>> start Dataset rows

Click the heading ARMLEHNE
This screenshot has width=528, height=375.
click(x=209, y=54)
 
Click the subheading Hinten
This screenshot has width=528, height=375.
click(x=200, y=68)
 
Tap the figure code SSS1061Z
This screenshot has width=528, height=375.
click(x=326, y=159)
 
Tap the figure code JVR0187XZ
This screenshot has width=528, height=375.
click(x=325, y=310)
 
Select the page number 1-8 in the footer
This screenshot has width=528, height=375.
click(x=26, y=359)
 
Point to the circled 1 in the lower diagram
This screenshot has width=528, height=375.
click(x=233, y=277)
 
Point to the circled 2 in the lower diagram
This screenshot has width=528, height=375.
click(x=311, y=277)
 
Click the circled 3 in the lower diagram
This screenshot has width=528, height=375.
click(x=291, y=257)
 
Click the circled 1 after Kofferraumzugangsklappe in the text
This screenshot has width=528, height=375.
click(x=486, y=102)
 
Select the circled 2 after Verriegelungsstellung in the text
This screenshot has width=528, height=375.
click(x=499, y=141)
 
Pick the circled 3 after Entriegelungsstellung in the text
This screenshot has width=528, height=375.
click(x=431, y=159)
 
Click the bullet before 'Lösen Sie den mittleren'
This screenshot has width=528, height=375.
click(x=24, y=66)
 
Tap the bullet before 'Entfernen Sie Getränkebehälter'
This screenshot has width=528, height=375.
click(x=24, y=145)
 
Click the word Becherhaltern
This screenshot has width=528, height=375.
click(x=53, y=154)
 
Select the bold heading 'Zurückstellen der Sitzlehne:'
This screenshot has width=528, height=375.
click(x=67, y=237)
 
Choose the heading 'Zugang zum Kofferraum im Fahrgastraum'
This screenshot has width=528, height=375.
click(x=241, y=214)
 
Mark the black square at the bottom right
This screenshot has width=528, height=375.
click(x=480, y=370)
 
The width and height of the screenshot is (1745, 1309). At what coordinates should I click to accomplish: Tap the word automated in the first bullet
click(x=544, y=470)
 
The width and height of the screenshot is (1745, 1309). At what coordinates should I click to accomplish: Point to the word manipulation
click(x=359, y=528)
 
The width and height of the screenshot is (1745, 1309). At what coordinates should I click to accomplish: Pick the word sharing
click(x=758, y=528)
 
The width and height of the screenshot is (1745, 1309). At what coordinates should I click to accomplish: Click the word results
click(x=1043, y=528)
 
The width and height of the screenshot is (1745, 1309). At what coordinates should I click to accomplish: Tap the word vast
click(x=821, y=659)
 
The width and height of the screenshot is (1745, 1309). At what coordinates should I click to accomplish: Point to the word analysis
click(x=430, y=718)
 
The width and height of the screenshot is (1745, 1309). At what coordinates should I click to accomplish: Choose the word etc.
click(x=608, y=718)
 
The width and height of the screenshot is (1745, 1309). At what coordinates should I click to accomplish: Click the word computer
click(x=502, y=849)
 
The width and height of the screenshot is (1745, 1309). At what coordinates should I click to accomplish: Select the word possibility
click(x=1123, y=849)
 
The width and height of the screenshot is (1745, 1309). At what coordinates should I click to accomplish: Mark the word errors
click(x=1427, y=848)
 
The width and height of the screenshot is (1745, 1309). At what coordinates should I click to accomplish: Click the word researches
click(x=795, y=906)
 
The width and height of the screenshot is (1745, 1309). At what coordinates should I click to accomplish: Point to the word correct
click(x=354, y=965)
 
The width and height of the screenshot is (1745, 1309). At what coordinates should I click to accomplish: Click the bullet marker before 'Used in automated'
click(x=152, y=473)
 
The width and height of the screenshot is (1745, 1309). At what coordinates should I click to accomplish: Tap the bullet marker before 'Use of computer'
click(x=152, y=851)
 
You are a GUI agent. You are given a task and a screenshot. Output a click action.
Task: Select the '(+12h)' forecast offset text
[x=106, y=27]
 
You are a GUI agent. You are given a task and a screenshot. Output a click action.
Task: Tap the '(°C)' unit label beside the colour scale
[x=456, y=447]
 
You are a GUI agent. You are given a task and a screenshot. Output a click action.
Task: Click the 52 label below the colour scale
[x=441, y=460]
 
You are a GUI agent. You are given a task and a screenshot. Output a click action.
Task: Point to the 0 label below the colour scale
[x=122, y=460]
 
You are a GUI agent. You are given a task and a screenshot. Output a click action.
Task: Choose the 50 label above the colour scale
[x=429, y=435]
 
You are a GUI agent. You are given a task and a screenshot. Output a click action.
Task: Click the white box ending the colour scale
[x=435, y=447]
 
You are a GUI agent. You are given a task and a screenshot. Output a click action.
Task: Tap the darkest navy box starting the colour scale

>> end Dataset rows

▶ **Given request**
Update the listing above so that "colour scale" becomes "color scale" wherever it occurs, and write it out again with everything else unchanged.

▶ **Response to the exercise**
Click the heading ARMLEHNE
This screenshot has width=528, height=375.
click(x=209, y=54)
 
Click the subheading Hinten
This screenshot has width=528, height=375.
click(x=200, y=68)
 
Tap the figure code SSS1061Z
This screenshot has width=528, height=375.
click(x=326, y=159)
 
Tap the figure code JVR0187XZ
This screenshot has width=528, height=375.
click(x=325, y=310)
 
Select the page number 1-8 in the footer
This screenshot has width=528, height=375.
click(x=26, y=359)
 
Point to the circled 1 in the lower diagram
This screenshot has width=528, height=375.
click(x=233, y=277)
 
Point to the circled 2 in the lower diagram
This screenshot has width=528, height=375.
click(x=311, y=277)
 
Click the circled 3 in the lower diagram
This screenshot has width=528, height=375.
click(x=291, y=257)
 
Click the circled 1 after Kofferraumzugangsklappe in the text
This screenshot has width=528, height=375.
click(x=486, y=102)
 
Select the circled 2 after Verriegelungsstellung in the text
This screenshot has width=528, height=375.
click(x=499, y=141)
 
Pick the circled 3 after Entriegelungsstellung in the text
This screenshot has width=528, height=375.
click(x=431, y=159)
 
Click the bullet before 'Lösen Sie den mittleren'
This screenshot has width=528, height=375.
click(x=24, y=66)
 
Tap the bullet before 'Entfernen Sie Getränkebehälter'
This screenshot has width=528, height=375.
click(x=24, y=145)
 
Click the word Becherhaltern
This screenshot has width=528, height=375.
click(x=53, y=154)
 
Select the bold heading 'Zurückstellen der Sitzlehne:'
This screenshot has width=528, height=375.
click(x=67, y=237)
 
Choose the heading 'Zugang zum Kofferraum im Fahrgastraum'
This screenshot has width=528, height=375.
click(x=241, y=214)
 
Mark the black square at the bottom right
This screenshot has width=528, height=375.
click(x=480, y=370)
 
The width and height of the screenshot is (1745, 1309). At what coordinates should I click to accomplish: Tap the word automated in the first bullet
click(x=544, y=470)
 
The width and height of the screenshot is (1745, 1309). At what coordinates should I click to accomplish: Point to the word manipulation
click(x=359, y=528)
 
The width and height of the screenshot is (1745, 1309). At what coordinates should I click to accomplish: Pick the word sharing
click(x=758, y=528)
 
The width and height of the screenshot is (1745, 1309). At what coordinates should I click to accomplish: Click the word results
click(x=1043, y=528)
 
The width and height of the screenshot is (1745, 1309). At what coordinates should I click to accomplish: Tap the word vast
click(x=821, y=659)
 
The width and height of the screenshot is (1745, 1309). At what coordinates should I click to accomplish: Point to the word analysis
click(x=430, y=718)
 
The width and height of the screenshot is (1745, 1309). At what coordinates should I click to accomplish: Choose the word etc.
click(x=608, y=718)
 
The width and height of the screenshot is (1745, 1309). At what coordinates should I click to accomplish: Click the word computer
click(x=502, y=849)
 
The width and height of the screenshot is (1745, 1309). At what coordinates should I click to accomplish: Select the word possibility
click(x=1123, y=849)
 
The width and height of the screenshot is (1745, 1309). At what coordinates should I click to accomplish: Mark the word errors
click(x=1427, y=848)
 
The width and height of the screenshot is (1745, 1309). At what coordinates should I click to accomplish: Click the word researches
click(x=795, y=906)
 
The width and height of the screenshot is (1745, 1309). At what coordinates should I click to accomplish: Point to the word correct
click(x=354, y=965)
 
The width and height of the screenshot is (1745, 1309). At what coordinates should I click to accomplish: Click the bullet marker before 'Used in automated'
click(x=152, y=473)
 
The width and height of the screenshot is (1745, 1309). At what coordinates should I click to accomplish: Tap the bullet marker before 'Use of computer'
click(x=152, y=851)
 
You are a GUI agent. You are given a task and a screenshot. Output a click action.
Task: Select the '(+12h)' forecast offset text
[x=106, y=27]
 
You are a GUI agent. You are given a task and a screenshot. Output a click action.
Task: Tap the '(°C)' unit label beside the color scale
[x=456, y=447]
 
You are a GUI agent. You are given a task and a screenshot. Output a click action.
Task: Click the 52 label below the color scale
[x=441, y=460]
 
You are a GUI agent. You are given a task and a screenshot. Output a click action.
Task: Point to the 0 label below the color scale
[x=122, y=460]
 
You are a GUI agent. You are given a task and a screenshot. Output a click action.
Task: Choose the 50 label above the color scale
[x=429, y=435]
 
You are a GUI agent. You are given a task and a screenshot. Output a click action.
Task: Click the white box ending the color scale
[x=435, y=447]
 
You are a GUI agent. You are given a task and a screenshot. Output a click action.
Task: Tap the darkest navy box starting the color scale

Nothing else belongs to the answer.